>i was following up on one of the sociologists referenced in my textbook, Philip Slater. i never heard of him, but it seems i should have –not only is he a sociologist, he’s an actor and a playwright. in 1982 he was chosen by MS. Magazine as one of its “male heroes.”
here’s the conclusion to a essay on his homepage:
the whole essay is worth reading, (he has a lot to say about religious fundamentalists, for example) but i thought i’d get to the point: the world is changing from a control culture to an integrative culture, and slater is optimistic….
If change happened slowly and smoothly we might be able to handle it more gracefully. But that’s not what happens. As they sense an old cultural system dying around them, those who espouse it will assert its values more harshly, more stridently, more desperately. The most extreme forms of authoritarianism, for example, occurred in the 1930s, when democracy was a growing trend.
The growth of Integrative Culture and the simultaneous rise of fundamentalism around the world make us feel the world’s going in opposite directions at the same time.
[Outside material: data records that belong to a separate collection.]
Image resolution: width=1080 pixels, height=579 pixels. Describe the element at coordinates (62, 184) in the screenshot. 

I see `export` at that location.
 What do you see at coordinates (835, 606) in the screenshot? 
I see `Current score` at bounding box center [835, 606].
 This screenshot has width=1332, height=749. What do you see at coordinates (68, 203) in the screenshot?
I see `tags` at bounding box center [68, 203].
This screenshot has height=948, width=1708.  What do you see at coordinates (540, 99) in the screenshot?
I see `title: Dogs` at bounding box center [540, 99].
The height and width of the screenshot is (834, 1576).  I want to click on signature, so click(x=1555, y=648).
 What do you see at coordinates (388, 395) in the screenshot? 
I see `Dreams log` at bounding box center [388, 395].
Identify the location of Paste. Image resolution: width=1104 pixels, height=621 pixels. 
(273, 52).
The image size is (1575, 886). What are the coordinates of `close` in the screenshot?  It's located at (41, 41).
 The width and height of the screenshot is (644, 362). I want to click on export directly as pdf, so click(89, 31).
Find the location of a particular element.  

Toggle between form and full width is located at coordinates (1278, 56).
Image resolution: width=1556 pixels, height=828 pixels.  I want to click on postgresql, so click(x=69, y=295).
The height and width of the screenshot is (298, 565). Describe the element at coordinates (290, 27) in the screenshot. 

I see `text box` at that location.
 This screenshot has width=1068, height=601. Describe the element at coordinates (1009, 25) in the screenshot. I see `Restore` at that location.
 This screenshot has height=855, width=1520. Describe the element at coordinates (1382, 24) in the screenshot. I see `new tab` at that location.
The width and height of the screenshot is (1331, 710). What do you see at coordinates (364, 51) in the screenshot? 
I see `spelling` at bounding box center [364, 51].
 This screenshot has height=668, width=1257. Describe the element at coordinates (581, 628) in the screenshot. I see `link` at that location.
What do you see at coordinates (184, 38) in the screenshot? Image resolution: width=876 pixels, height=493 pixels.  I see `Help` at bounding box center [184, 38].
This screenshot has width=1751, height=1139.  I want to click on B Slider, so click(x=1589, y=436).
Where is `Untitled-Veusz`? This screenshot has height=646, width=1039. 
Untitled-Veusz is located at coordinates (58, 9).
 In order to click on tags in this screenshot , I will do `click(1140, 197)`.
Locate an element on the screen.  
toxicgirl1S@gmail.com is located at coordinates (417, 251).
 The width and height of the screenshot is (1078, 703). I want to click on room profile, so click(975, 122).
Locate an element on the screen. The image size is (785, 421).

We’ve never been more concerned about the environment yet never more destructive of it; never more distrustful of technology yet never more dependent on it; never more opposed to violence yet never more fascinated with it; never more ego-driven and never more hungry to lose ourselves in something beyond ego; never more health conscious yet never more unhealthy. And while we’ve never had more ways of connecting with each other, we’ve never felt more disconnected.
These are the predictable symptoms of a culture in transition. Old familiar habits have begun to seem irrelevant or destructive, while the emerging system still feels awkward and uncomfortable, like shoes that haven’t yet shaped themselves to our feet.
It will be decades before Integrative Culture achieves the kind of general acceptance that Control Culture enjoyed for thousands of years.
A new cultural system tends to be built around what was trivialized in the old one. Integrative values were never absent during the Controller era, they were simply assigned inferior status–something women concerned themselves with. Similarly, when Integrative Culture achieves a comfortable preponderance in our shrinking world, Controller values will have a niche—something men play with. The kind of consensus that will permit this is a long way off, but we can take some comfort from the likelihood that our descendants will enjoy it. Prophets of doom always attract an audience because people love drama, but the probable reality is more mundane: we can expect a long period of adaptation, during which violent flare-ups, like those of this decade, will gradually diminish in frequency as more and more of the world embraces the emerging culture. Life on our planet will then settle into an equilibrium–one that may not create any more happiness, but will at least be more stable.